##### The records #####

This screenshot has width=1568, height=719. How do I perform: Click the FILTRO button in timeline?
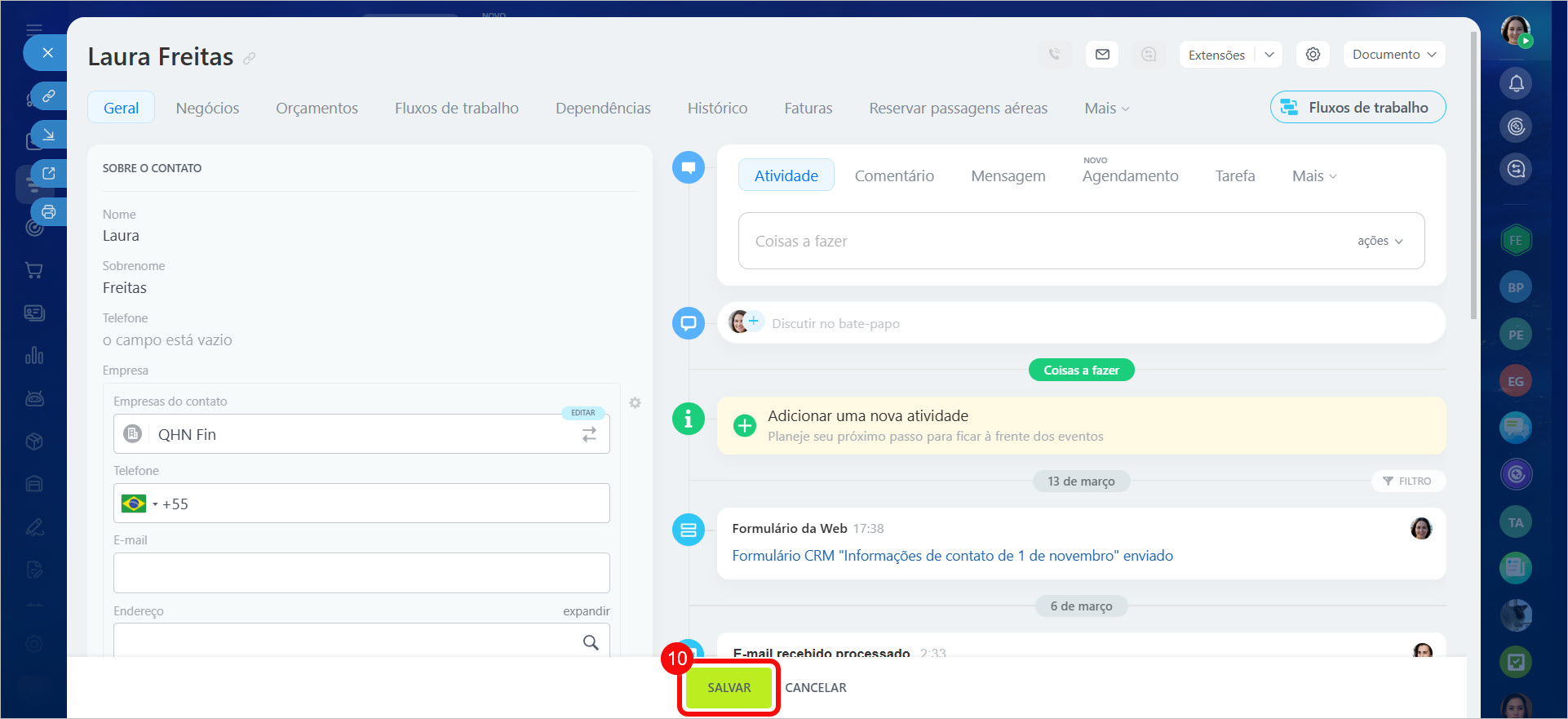(x=1407, y=482)
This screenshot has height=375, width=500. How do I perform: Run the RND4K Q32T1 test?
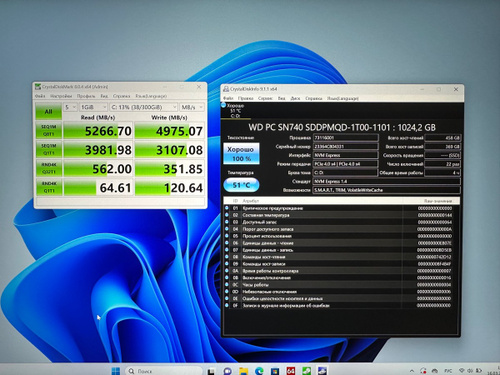coord(49,168)
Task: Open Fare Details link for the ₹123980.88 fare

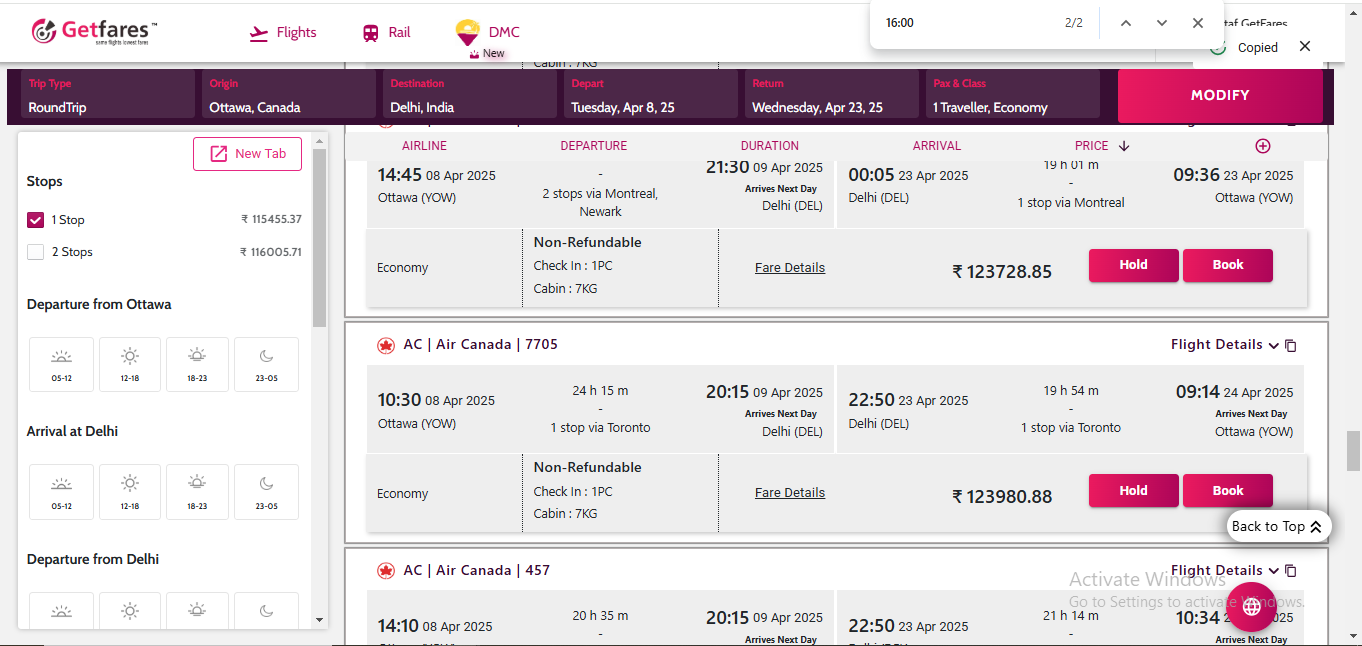Action: click(x=789, y=493)
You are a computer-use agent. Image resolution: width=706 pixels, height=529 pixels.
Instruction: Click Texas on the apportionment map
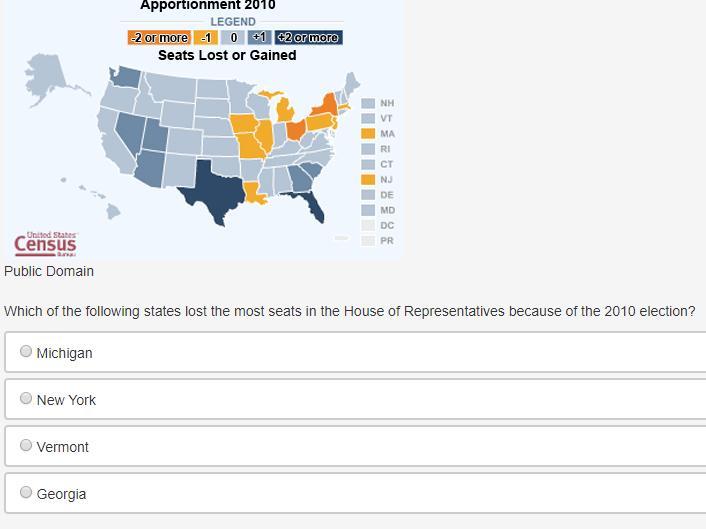(211, 189)
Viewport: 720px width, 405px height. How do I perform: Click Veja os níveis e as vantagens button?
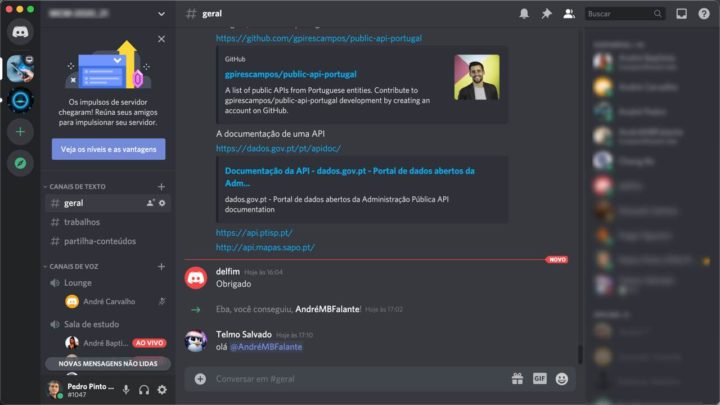point(108,149)
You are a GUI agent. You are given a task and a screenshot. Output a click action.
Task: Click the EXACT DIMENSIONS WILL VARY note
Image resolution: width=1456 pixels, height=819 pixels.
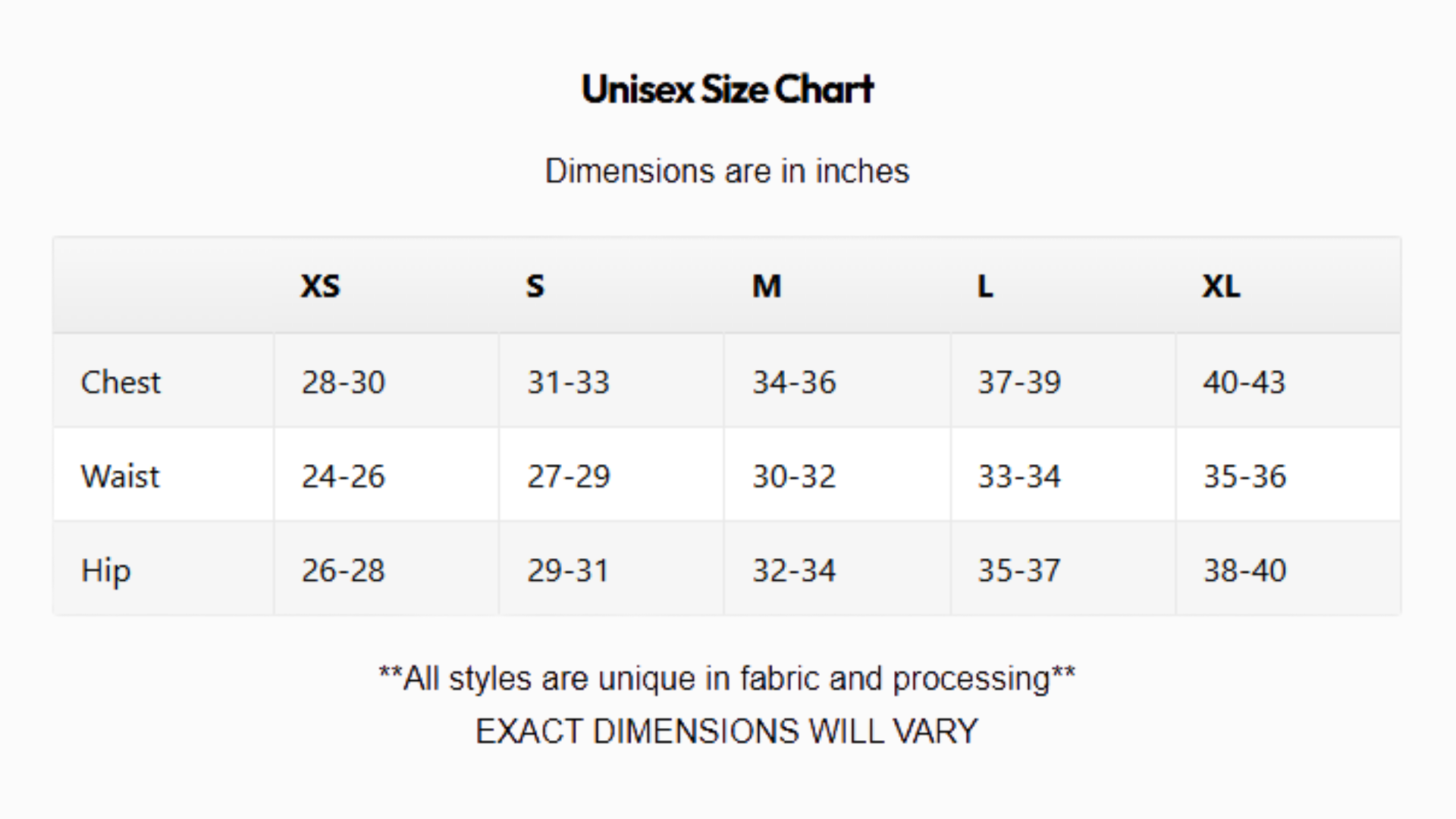click(x=727, y=732)
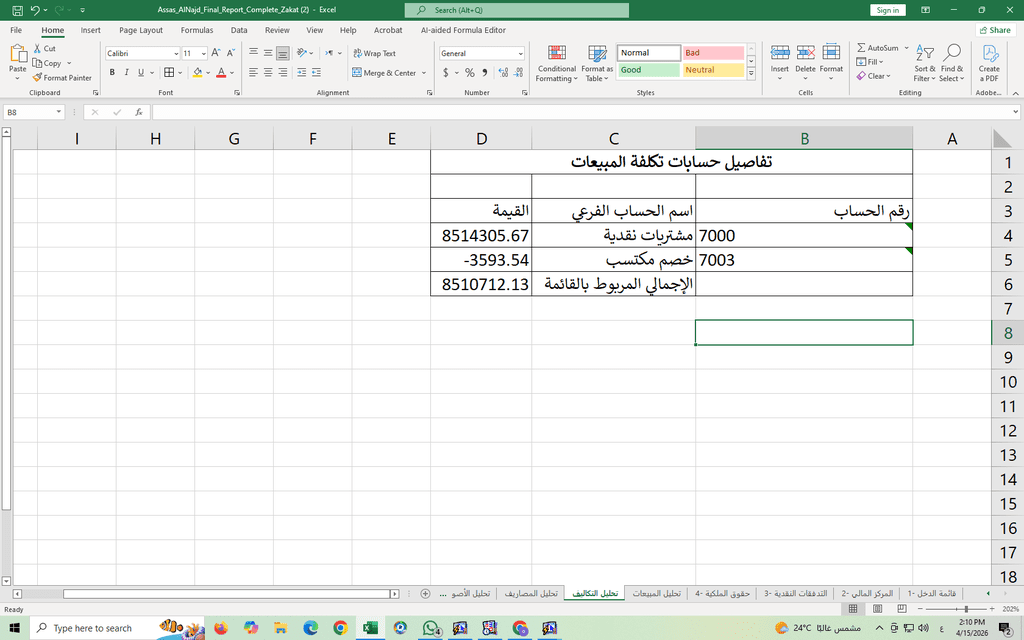Click the Sort & Filter icon
The image size is (1024, 640).
(924, 53)
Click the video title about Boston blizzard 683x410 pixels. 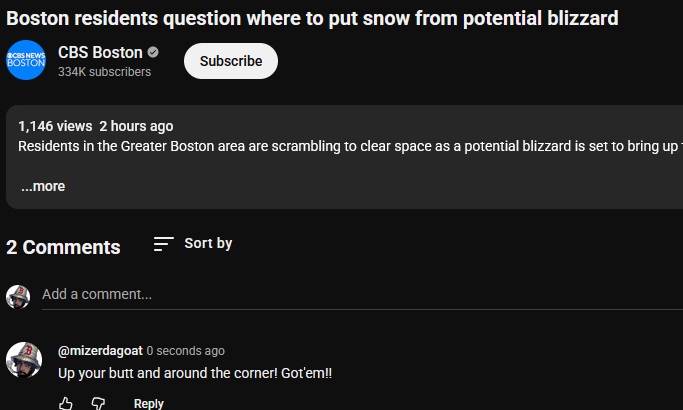click(312, 18)
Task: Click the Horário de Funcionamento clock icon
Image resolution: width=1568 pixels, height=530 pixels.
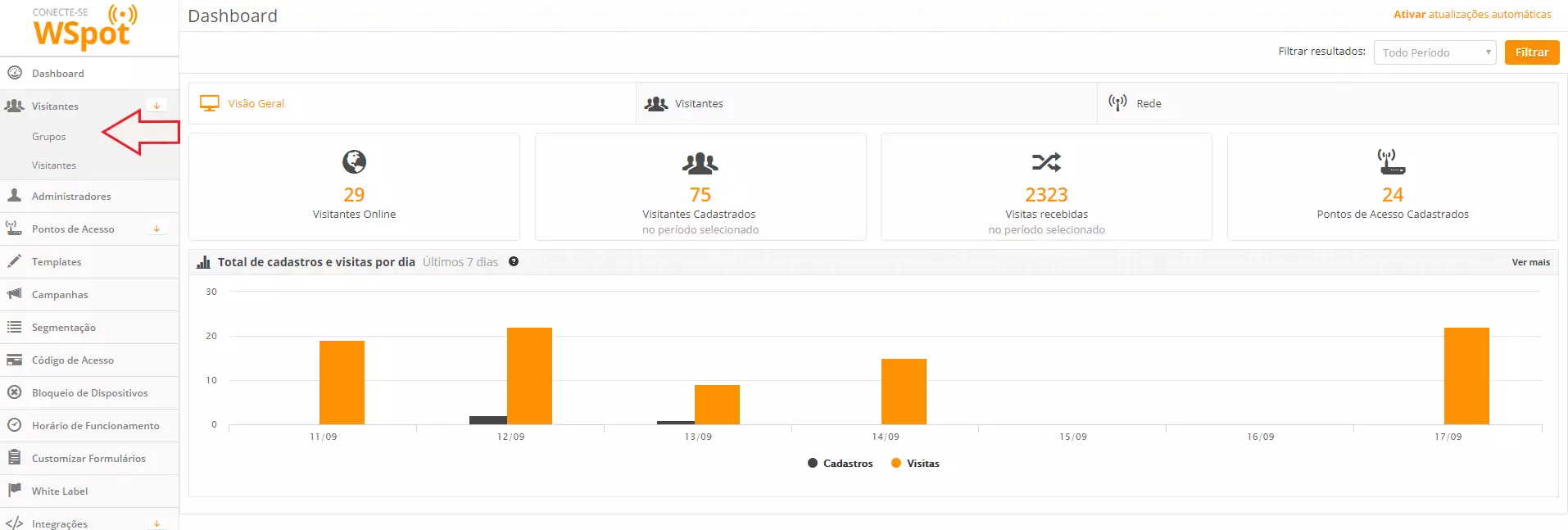Action: click(x=14, y=425)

#####

_Required work_
Write the lines from the one with "Image resolution: width=1568" through the last line of the entries out again exactly, both ends included, and skip the pictures.

_Finished exercise_
Image resolution: width=1568 pixels, height=530 pixels.
Action: click(x=14, y=425)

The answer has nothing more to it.